Honour Among Spies is a clever thriller that is a thinly disguised account of what happened to a former spy chief in Pakistan when he writes a book with a former chief spy from India. There are no secrets revealed, but there are uncomfortable truths that he hints at, about the powers that be.

It is clear: the hero Osama Barakzai is him. Jabbar Jatt is the chief of army staff General Qamar Bajwa, a man who has “blind adherence to tribal affiliations”. “Anyone who will read it will straight away come to that conclusion. I want them to come to that conclusion,” Durrani tells THE WEEK over the phone.

He uses fiction to give credibility to what is an open secret in Pakistan. That Jatt propped up Khurshid Kadri “a showman-turned-politician”, referring to Prime Minister Imran Khan. From his guess about Pakistan's culpability in the Osama bin Laden killing, to hints at uncomfortable truths, Durrani's book is just the kind that proves that conspiracy theories can be real.

What makes the book thrilling is the way Durrani has used fiction to outsmart his enemy—those who are out to get him in the army. He also offers an insider's view to the rot within. Durrani, who was accused of funding conservative politicians to destabilise Benazir Bhutto, does not shy from writing about the perils of the deep state interfering with the civilian government.  This is why the book is so damaging. “Soon after retirement from the Pakistan Army, I picked up the pen—arguably mightier than the sword unsheathed,” he writes in the author’s note.

The book comes at a time when there is a political storm brewing in Pakistan. Imran Khan is facing the might of a united opposition, and former prime minister Nawaz Sharif is making the same accusations as Durrani—of Bajwa being responsible for the toppling of his government, of corruption and interference of the deep state. Revenge, for Durrani, is best served cold. “He, however, had so much faith in is destiny… that he had no doubts the pen he now wielded would one day turn the tables on the powers that be,” he writes about the hero. Interestingly, the book seems to have been allowed to be published.

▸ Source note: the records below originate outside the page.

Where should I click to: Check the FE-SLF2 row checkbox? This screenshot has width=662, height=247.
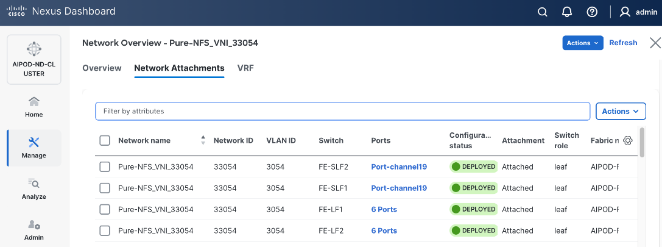(105, 166)
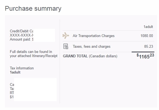Click the Amount paid line

click(x=22, y=39)
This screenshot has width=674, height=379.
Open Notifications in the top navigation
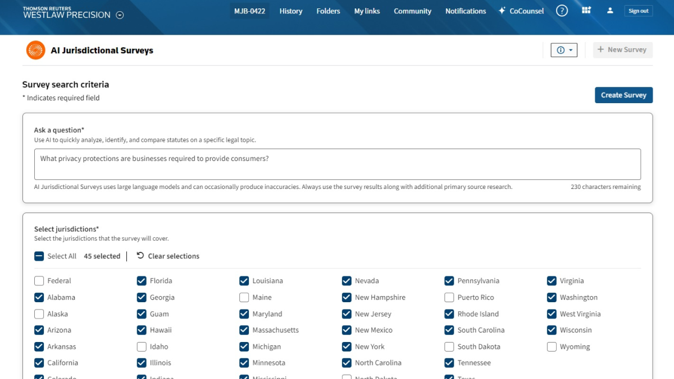465,11
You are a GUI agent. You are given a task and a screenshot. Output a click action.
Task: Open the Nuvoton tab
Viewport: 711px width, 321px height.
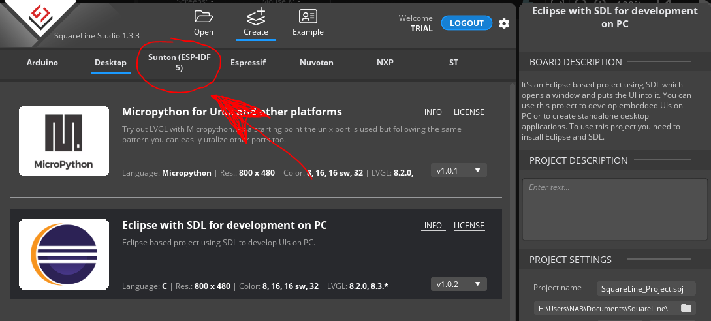click(x=317, y=63)
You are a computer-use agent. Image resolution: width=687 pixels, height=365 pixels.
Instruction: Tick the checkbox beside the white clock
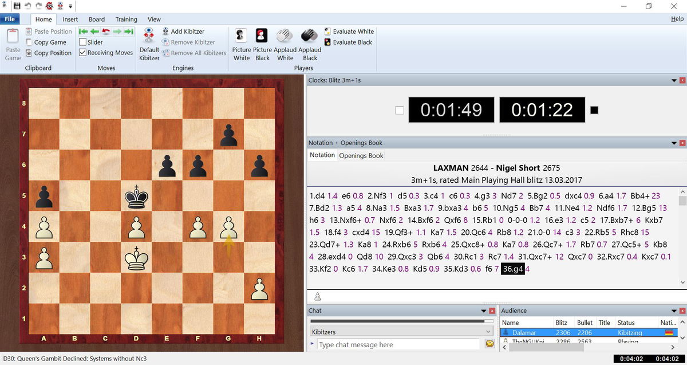400,110
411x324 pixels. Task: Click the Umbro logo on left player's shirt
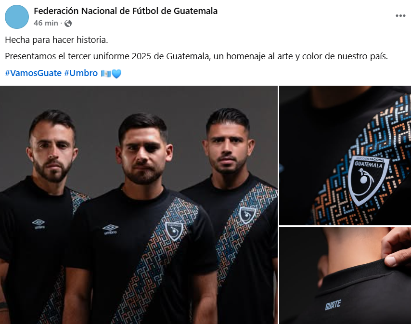pos(39,224)
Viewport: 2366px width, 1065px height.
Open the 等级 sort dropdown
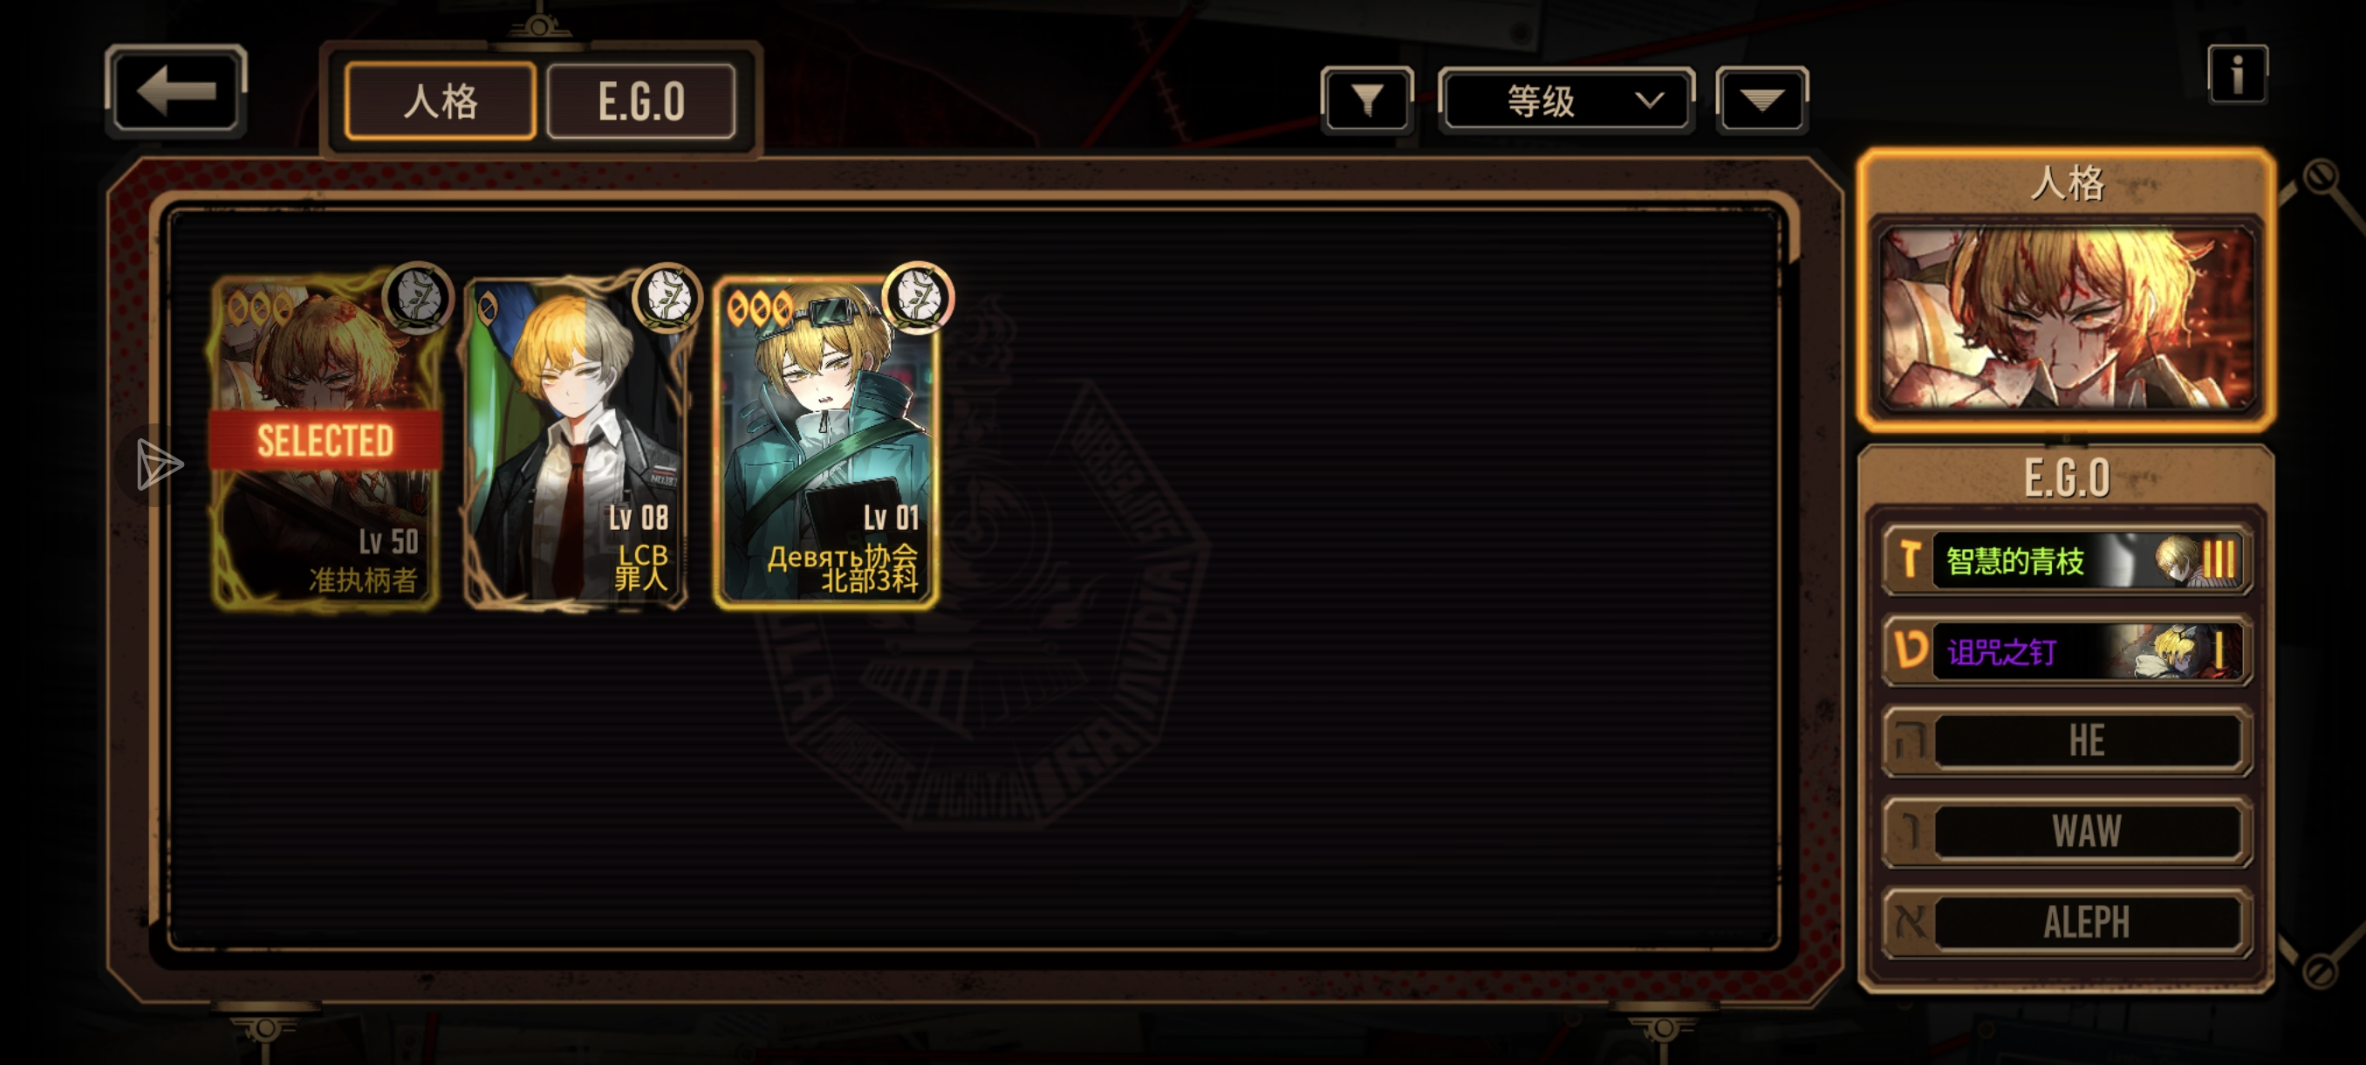click(1566, 100)
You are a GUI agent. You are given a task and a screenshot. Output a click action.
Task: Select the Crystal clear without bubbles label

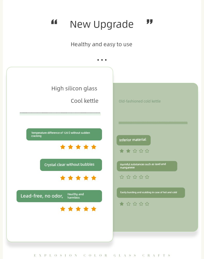point(71,165)
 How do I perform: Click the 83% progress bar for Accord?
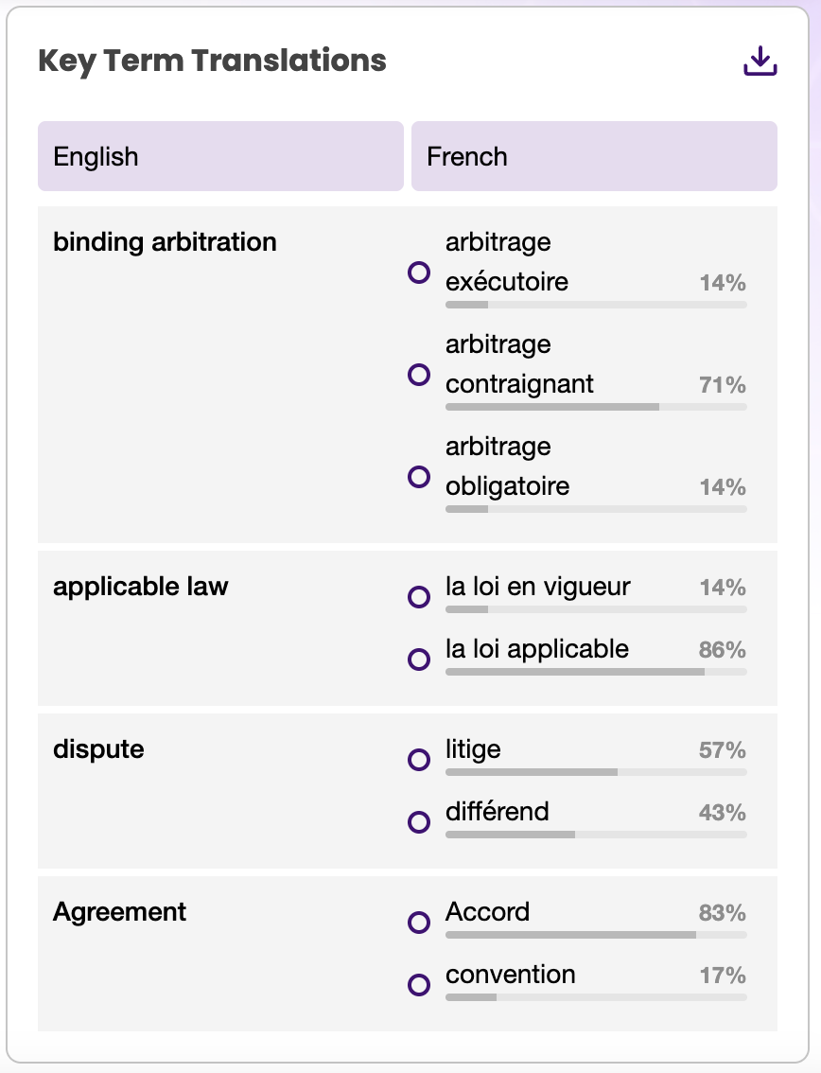point(596,935)
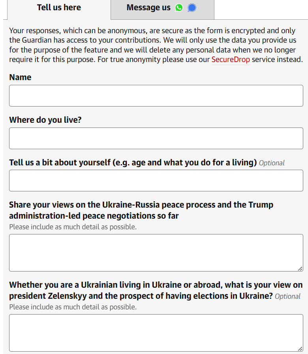Click the Where do you live? label
Image resolution: width=308 pixels, height=354 pixels.
pyautogui.click(x=45, y=120)
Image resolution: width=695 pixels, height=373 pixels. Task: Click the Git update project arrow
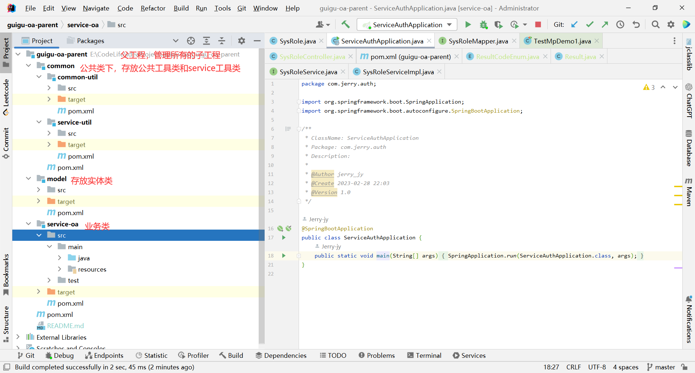click(x=574, y=25)
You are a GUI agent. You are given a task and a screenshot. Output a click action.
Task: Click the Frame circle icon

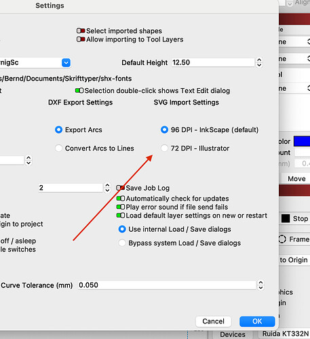pos(282,239)
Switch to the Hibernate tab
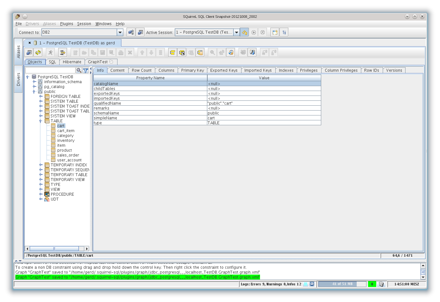 coord(72,62)
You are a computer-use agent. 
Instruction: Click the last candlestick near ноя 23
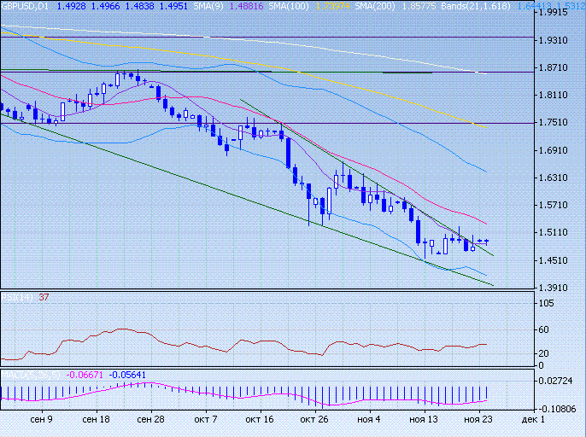(x=485, y=242)
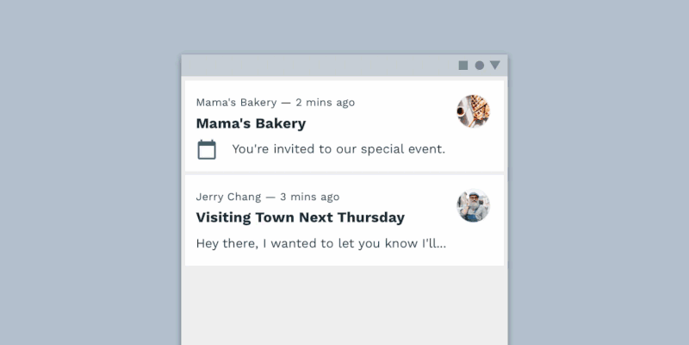This screenshot has height=345, width=689.
Task: Open Mama's Bakery waffle avatar
Action: coord(473,111)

Excerpts from an interview with THE WEEK:

Honour Among Spies is a very brave book to write.
One made an effort. Because it was such an unusual experience one went through, it was worth writing about it.

Are you afraid of the repercussions?

I have no idea what the repercussions will be. One has to be ready for anything that could happen. Everything cannot be predicted. Because if you want to play it high, some other things may come up, which may be embarrassing for other players too. We will see.

It was important for me to get the message across. It is always important, regardless of where you are and what position you are in. If there is a message you think you must convey to people, then you should.

The real problem was not the book.  That is what Honour Among Spies should convey. There are people who carry a history and a very uncomfortable history and there are some people who can be very uncomfortable with that.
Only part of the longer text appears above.